Search the records below for the word "agent" and show every line where it occurs.

━━━━━━━━━━━━━━━━

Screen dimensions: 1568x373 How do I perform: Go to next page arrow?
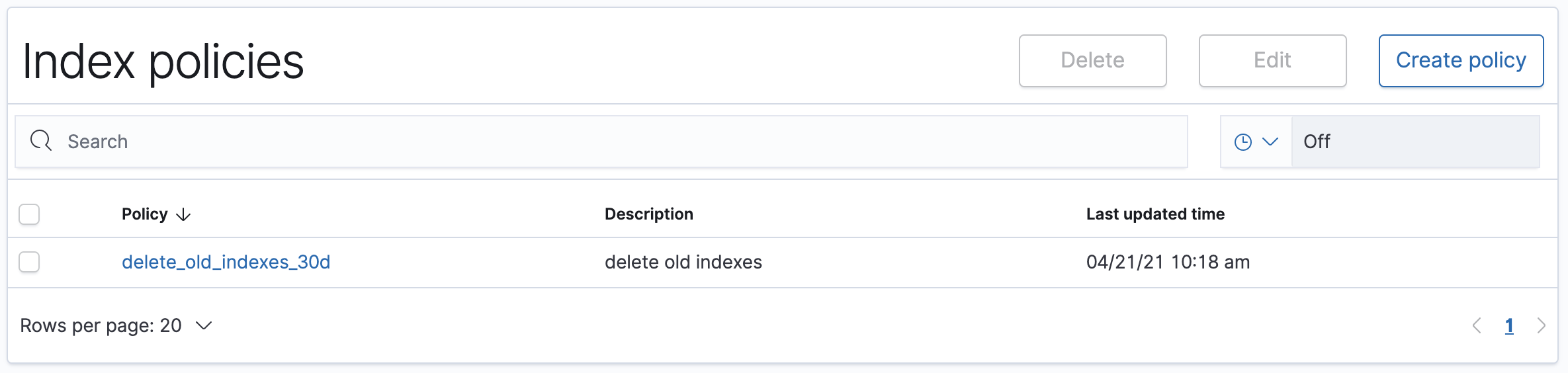point(1541,325)
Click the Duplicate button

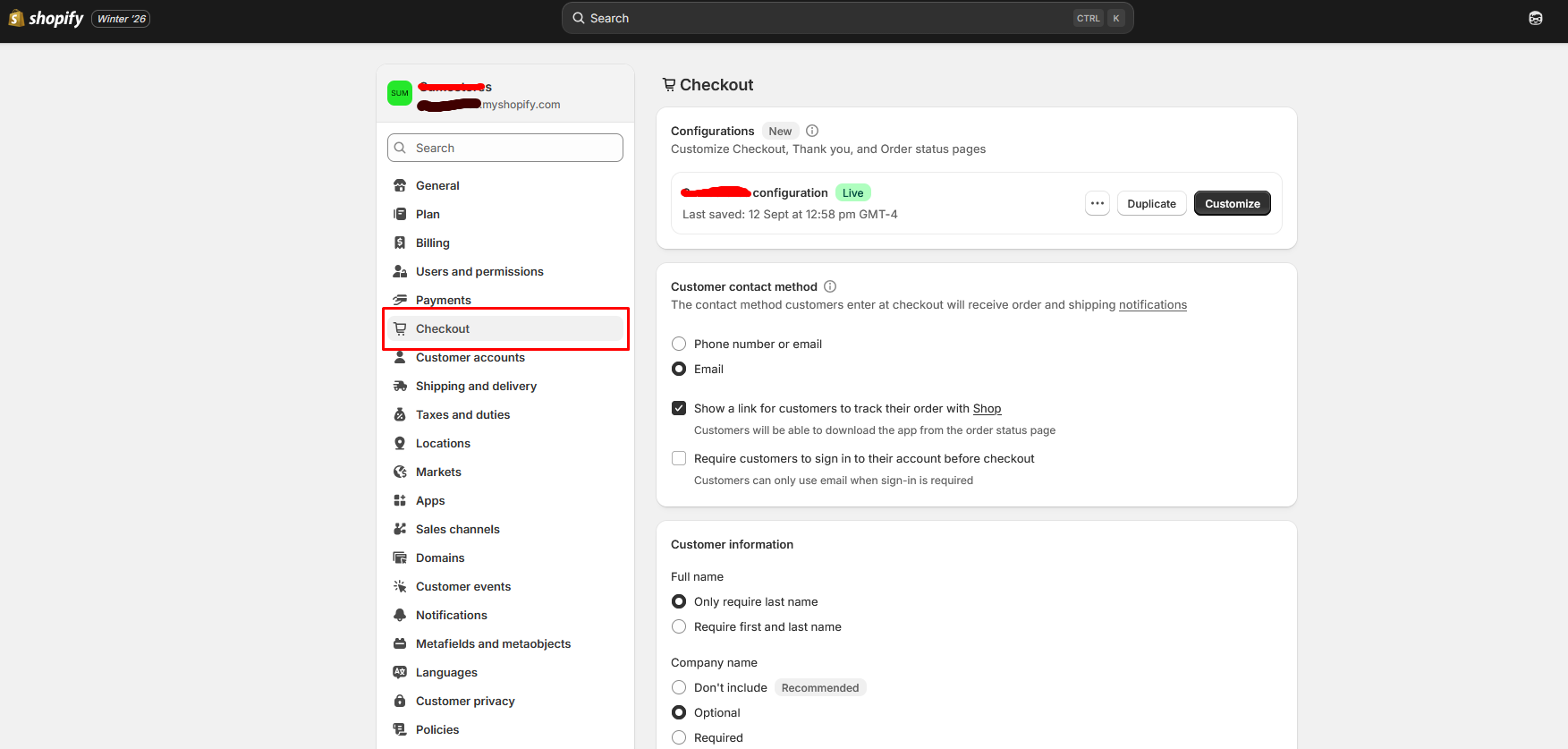(1151, 203)
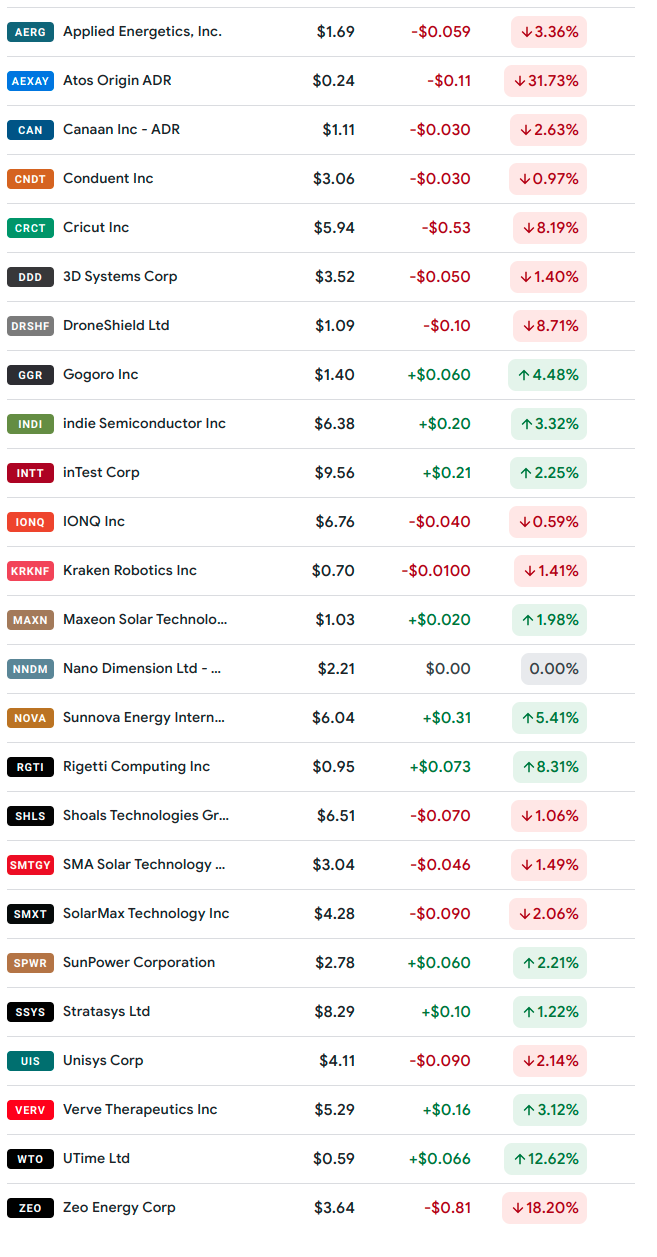Click the AERG ticker badge
The width and height of the screenshot is (657, 1257).
point(30,32)
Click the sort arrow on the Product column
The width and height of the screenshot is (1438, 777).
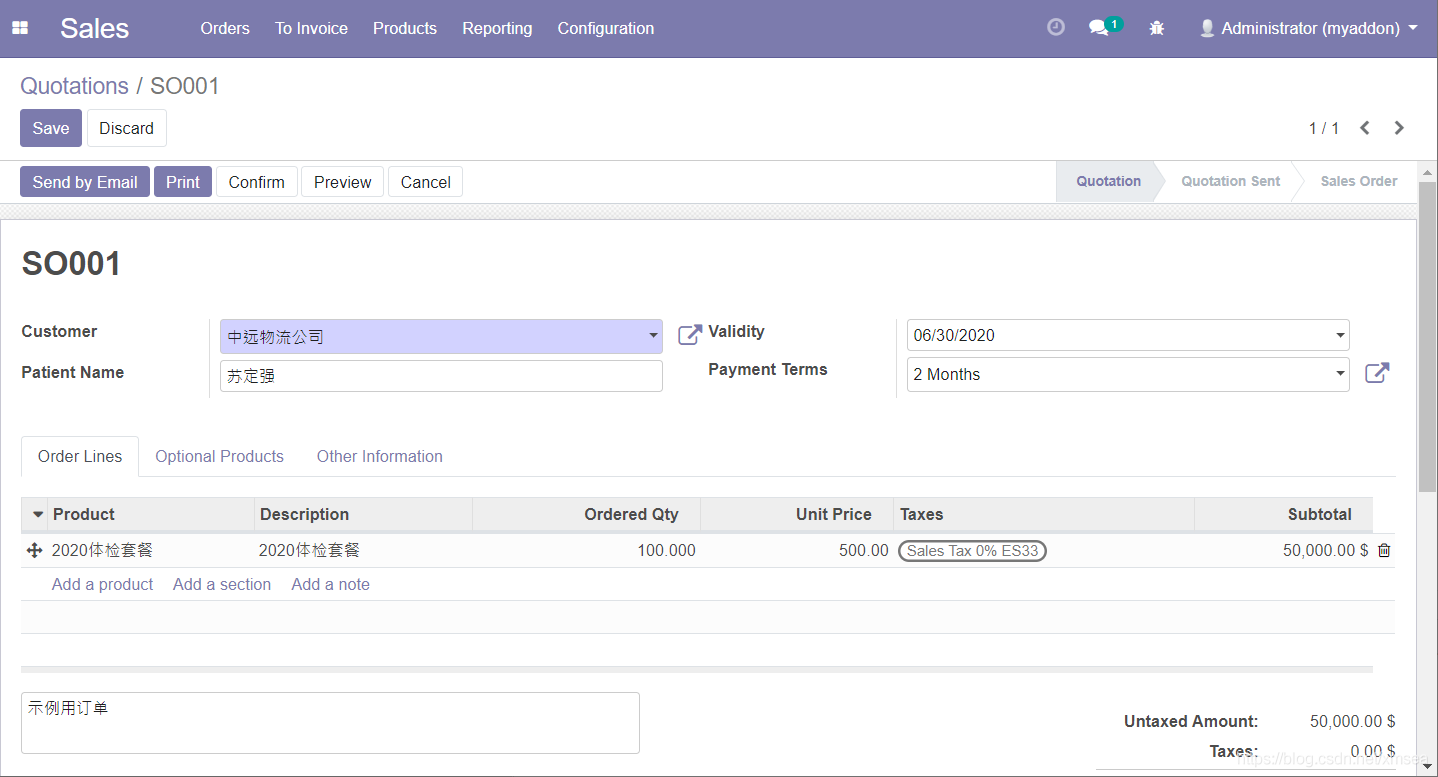[x=36, y=513]
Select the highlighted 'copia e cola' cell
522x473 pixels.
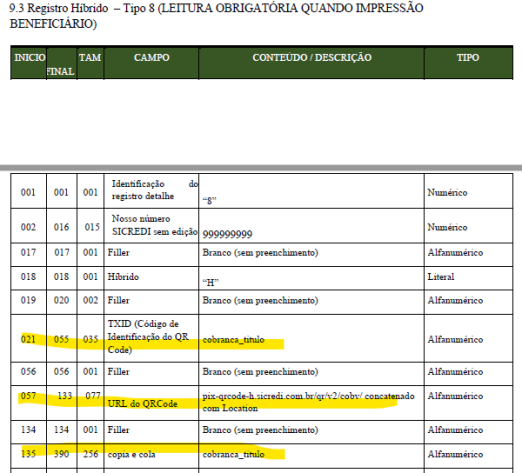pos(151,454)
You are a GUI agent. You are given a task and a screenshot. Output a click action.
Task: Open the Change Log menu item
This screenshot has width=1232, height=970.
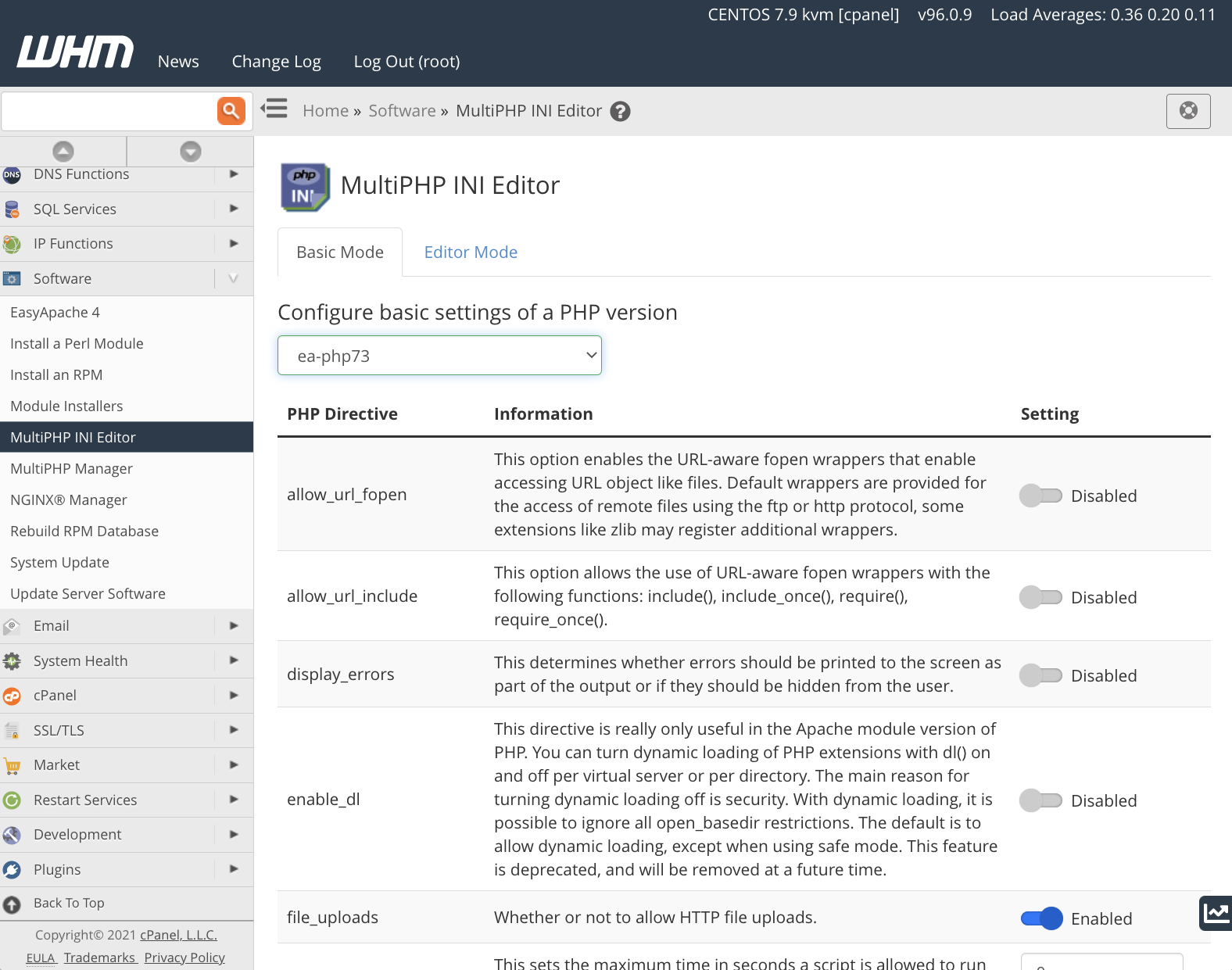(276, 62)
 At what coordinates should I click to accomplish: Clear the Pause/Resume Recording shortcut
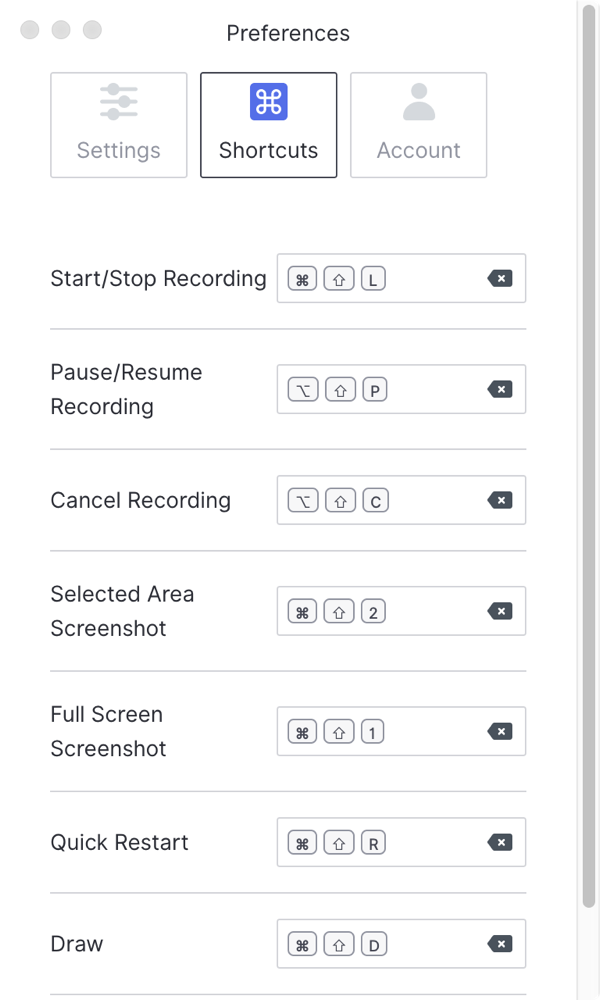[x=500, y=390]
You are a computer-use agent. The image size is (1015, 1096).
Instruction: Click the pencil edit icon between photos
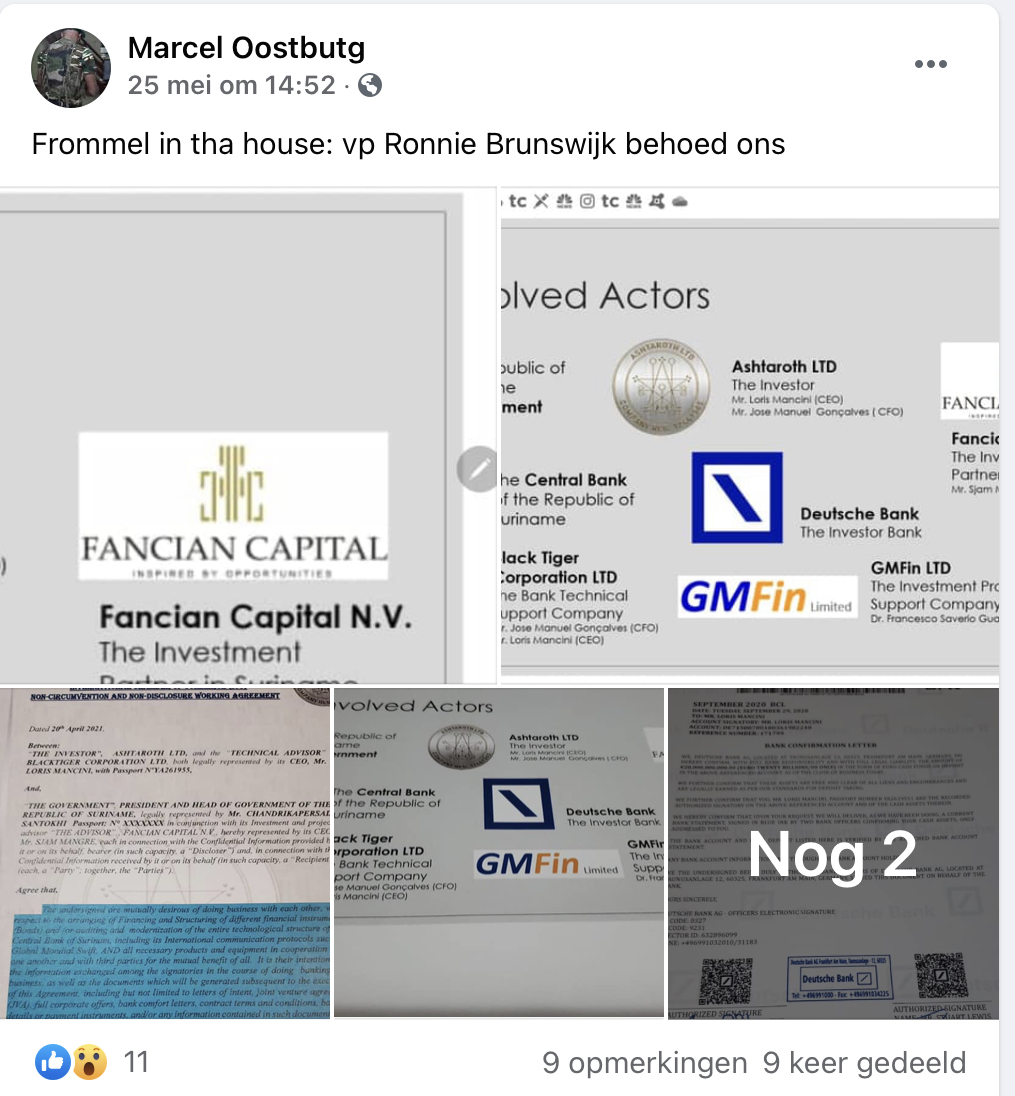pos(479,469)
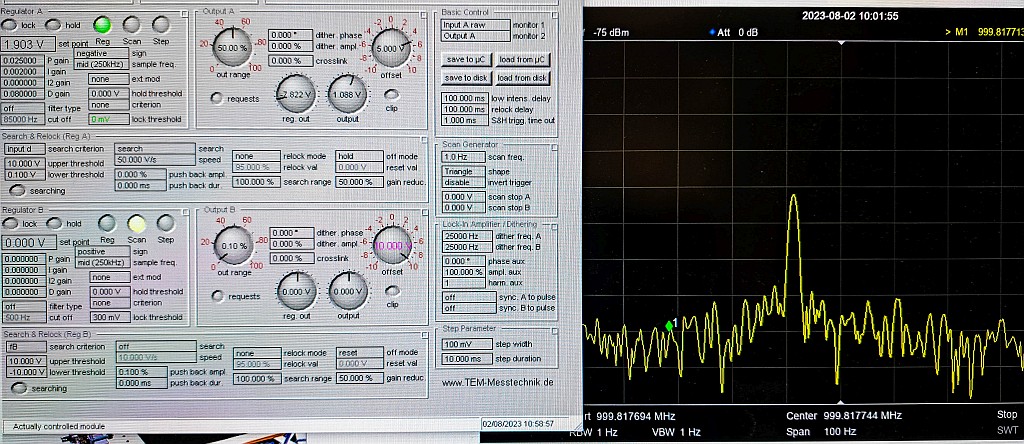Click the requests indicator in Output B
The height and width of the screenshot is (444, 1024).
217,295
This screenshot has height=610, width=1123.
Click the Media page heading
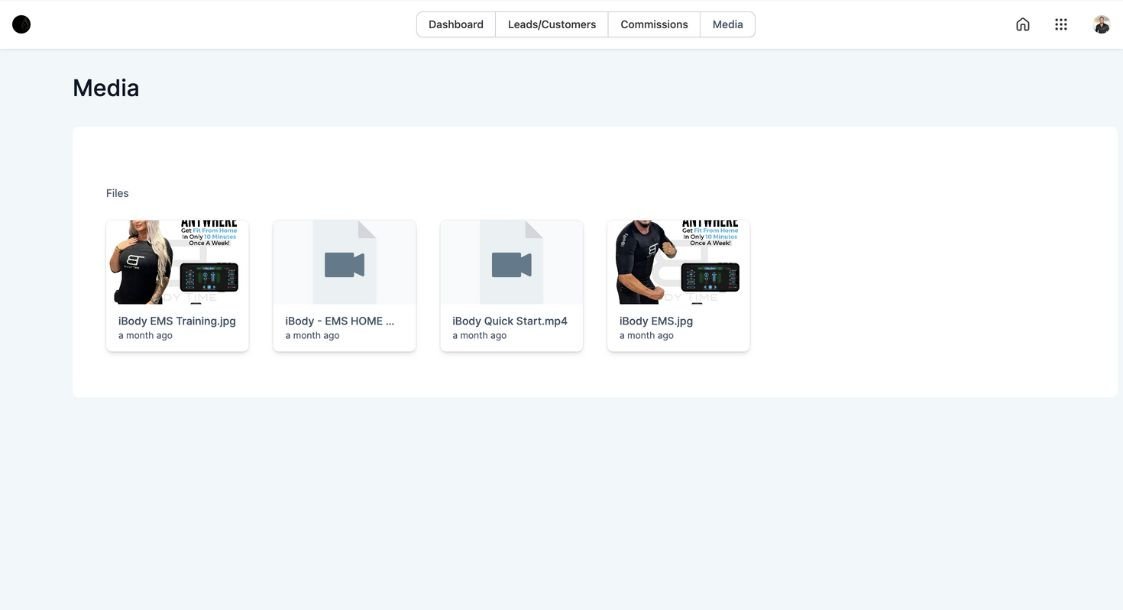[x=106, y=88]
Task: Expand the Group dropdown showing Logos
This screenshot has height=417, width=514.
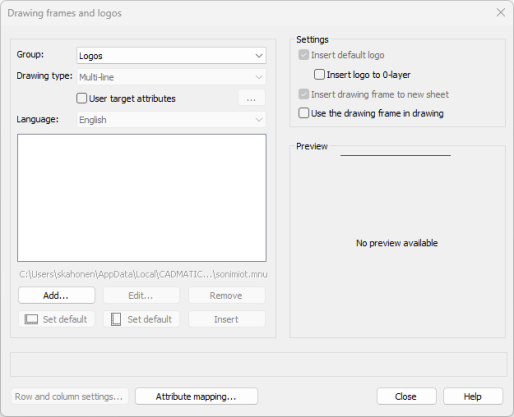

━━━━━━━━━━━━━━━━

→ **Answer box**:
You are a GUI agent. You are given a task and a screenshot. Output a click action.
You are a computer-use agent. The image size is (1015, 1096).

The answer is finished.